Describing Settings and Characters
Good description helps readers imagine the story like a movie in their minds.
Show, Don’t Tell
Tell: Tom was nervous.
Show: Tom’s hands shook and his heart thumped as he stepped onto the stage.
Learning goals (what you will learn)
- Choose strong nouns and verbs to make descriptions clearer.
- Use sensory detail to help the reader imagine the scene.
- Write a short paragraph that shows feelings through action.
Step-by-step mini-lesson
- Pick a setting (e.g. a playground). Close your eyes and imagine what you can see first.
- Write two short phrases about the sight using strong nouns.
- Add a sound and a smell sentence using one strong verb each.
- Combine your phrases into 4–6 sentences and read them aloud.
- Check: Do your sentences show the character’s feelings by what they do (not only telling)?
Modelled write
Setting: A windy beach
The wind tugged Polly’s scarf and pulled sand across her toes. Seagulls called, their cries sharp above the crash of the waves. Salt stung her lips and the old pier groaned like a sleeping giant. Polly hugged her coat tighter and squinted at the small, bobbing boat — she felt both scared and excited.
Practice tasks
- Beginner: Pick a picture and write three sentences using sight, sound and touch.
- Intermediate: Write a 6-sentence paragraph using at least three senses and one sentence that shows feeling through action.
- Challenge: Add a short piece of dialogue and show the speaker’s feeling without naming the emotion.
Use the Five Senses
- Sight: colours, shapes, movement
- Sound: bangs, whispers, rustling leaves
- Smell: smoky, sweet, fresh rain
- Touch: rough, smooth, icy, sticky
- Taste: sour, spicy, minty
Build-a-Paragraph
- Choose a setting (forest, market, beach).
- List 3 sensory details.
- Write 4–6 sentences using vivid verbs and precise nouns.
Quick Checks
- ✓Did I show feelings through actions and dialogue?

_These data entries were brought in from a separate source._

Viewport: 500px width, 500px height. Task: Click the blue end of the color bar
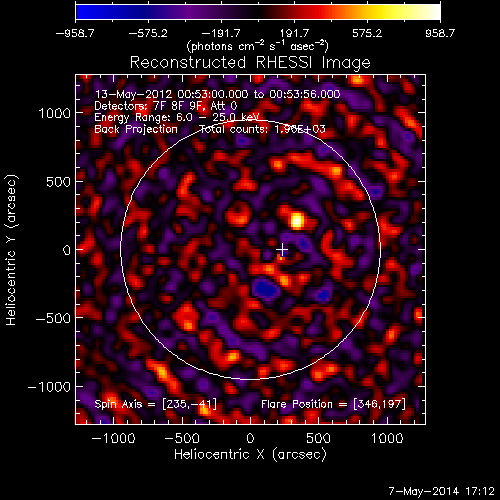click(x=87, y=12)
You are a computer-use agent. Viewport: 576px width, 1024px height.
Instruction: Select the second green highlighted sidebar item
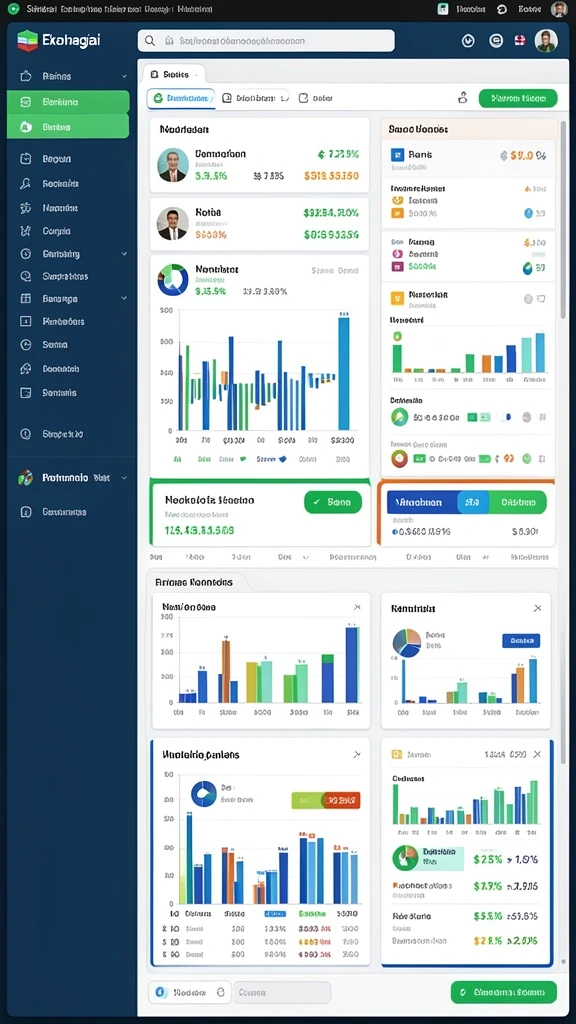click(x=68, y=127)
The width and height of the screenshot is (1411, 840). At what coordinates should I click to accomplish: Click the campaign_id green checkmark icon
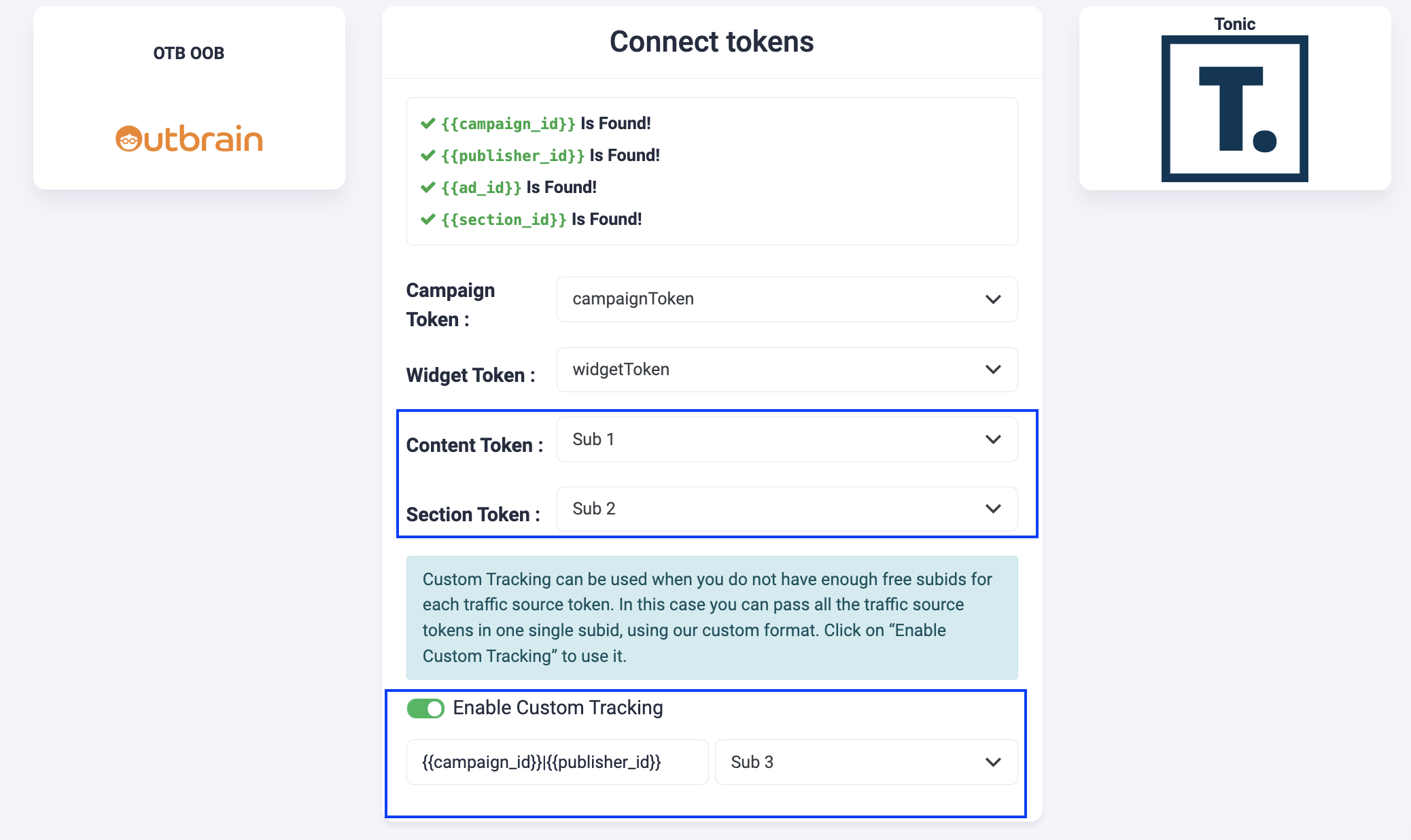pyautogui.click(x=428, y=123)
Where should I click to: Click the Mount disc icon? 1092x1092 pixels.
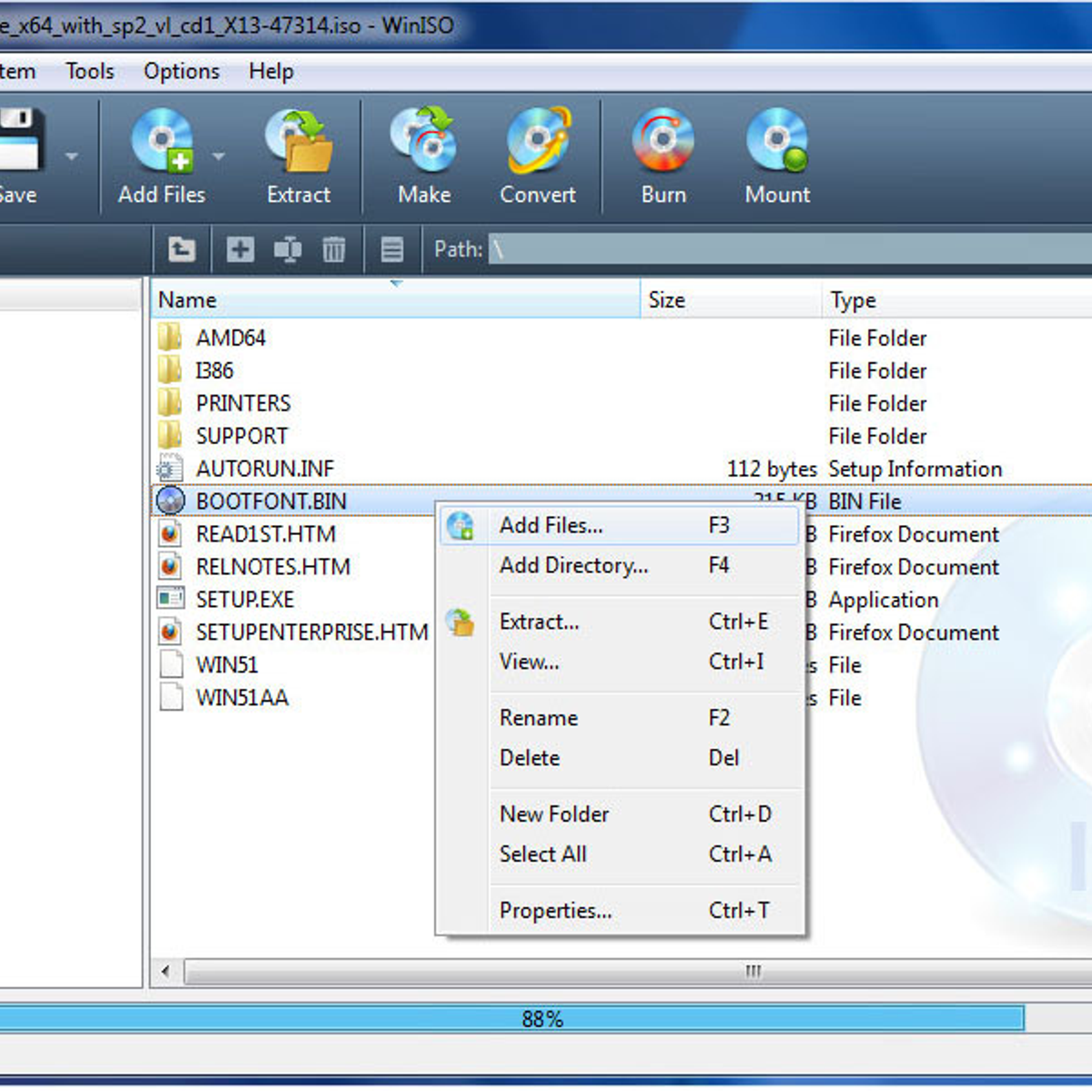[777, 142]
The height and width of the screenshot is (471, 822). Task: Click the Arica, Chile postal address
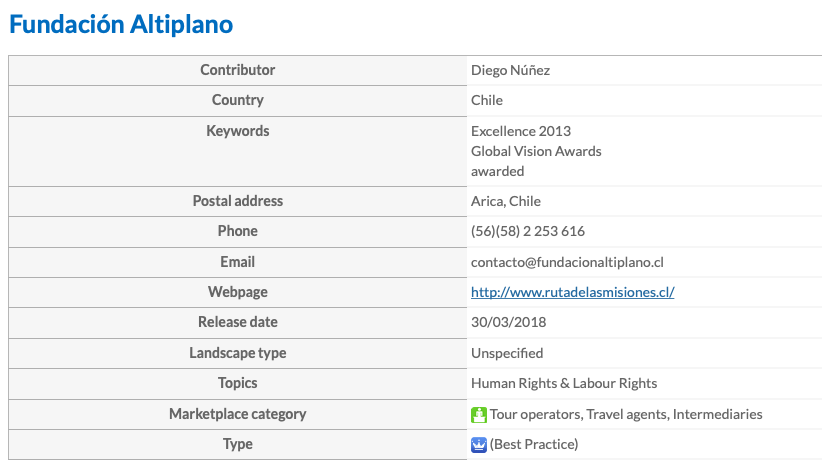[x=505, y=201]
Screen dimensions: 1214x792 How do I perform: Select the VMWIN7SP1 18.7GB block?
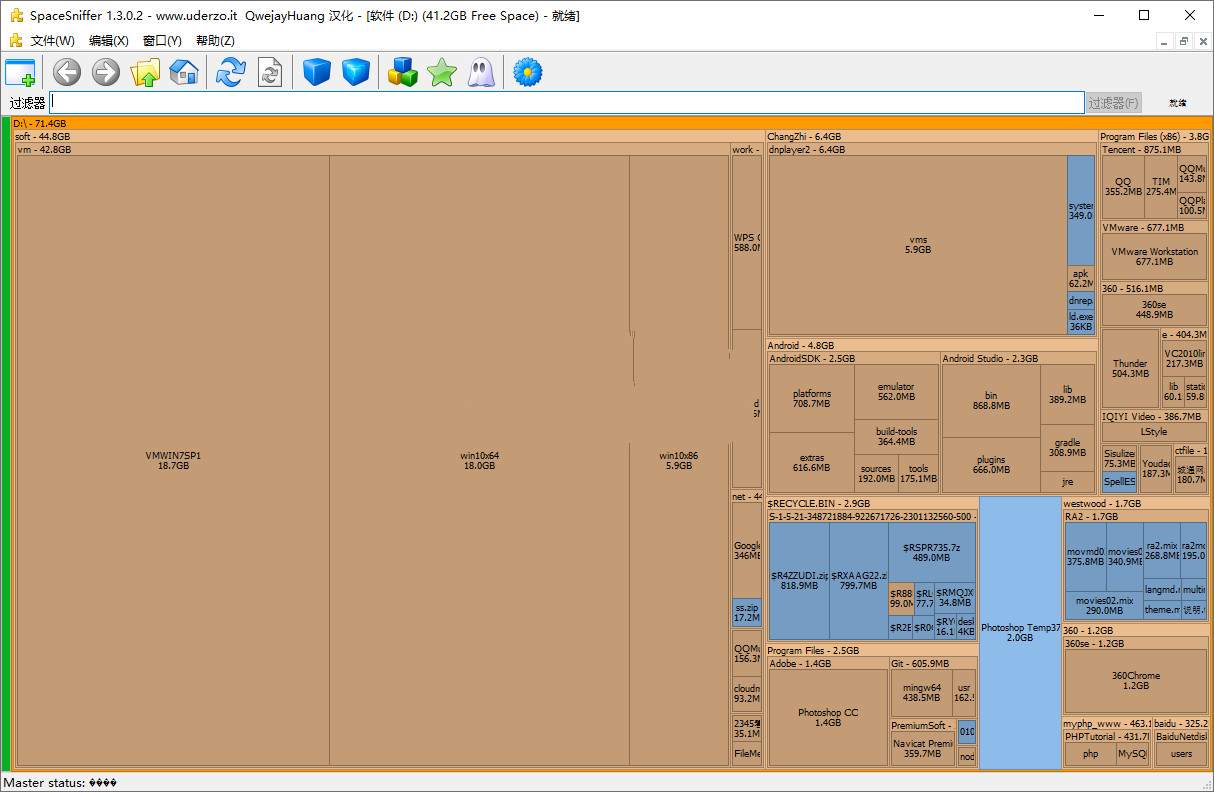173,460
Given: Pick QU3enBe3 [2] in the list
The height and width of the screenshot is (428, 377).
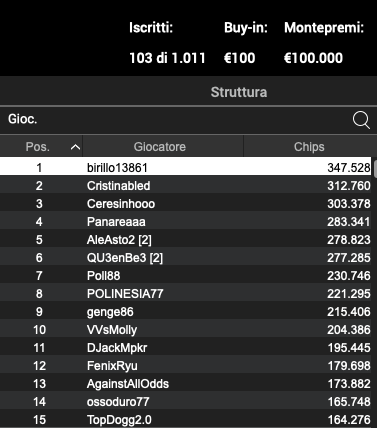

- ✓Did I use at least three senses?
Vocabulary & useful words
Nouns
- pier, tide, seagull, scarf
- market, stall, lantern, alley
Verbs
- tugged, creaked, sprinted, whispered
Adjectives
- windy, shadowy, glittering, sticky
Adverbs & phrases
- with a creak, in the blink of an eye, without warning
Edit this sentence (mini-lesson)
Before:
It was scary at the beach.
After:
Salt stung her lips and the pier groaned as the wind swept sand into her face.
Tip: replace 'scary' with details that show what makes it scary.
Model answers — practice tasks
Beginner (3 sentences):
The playground smelled of wet wood. Children’s shouts echoed across the field. A wet swing squeaked as Sam pushed it.
Intermediate (6-sentence paragraph):
Maya crept through the market, bright stalls blinking in the sun. The smell of frying dough wrapped around her like a blanket. Vendors laughed and called, their voices tangled together. A cold coin slipped from her pocket and bounced under a stall. Maya’s heart thumped but she stayed calm and reached with her shoe to knock it out. When she found it, she grinned and ran home, proud she hadn’t given up.
Challenge (with short dialogue showing feeling):
"I can’t see the path!" Tom shouted as rain blew into his eyes. He felt a warm hand on his arm and a neighbour said, "Hold my torch — I’ll guide you." Tom’s shoulders relaxed and he followed the light.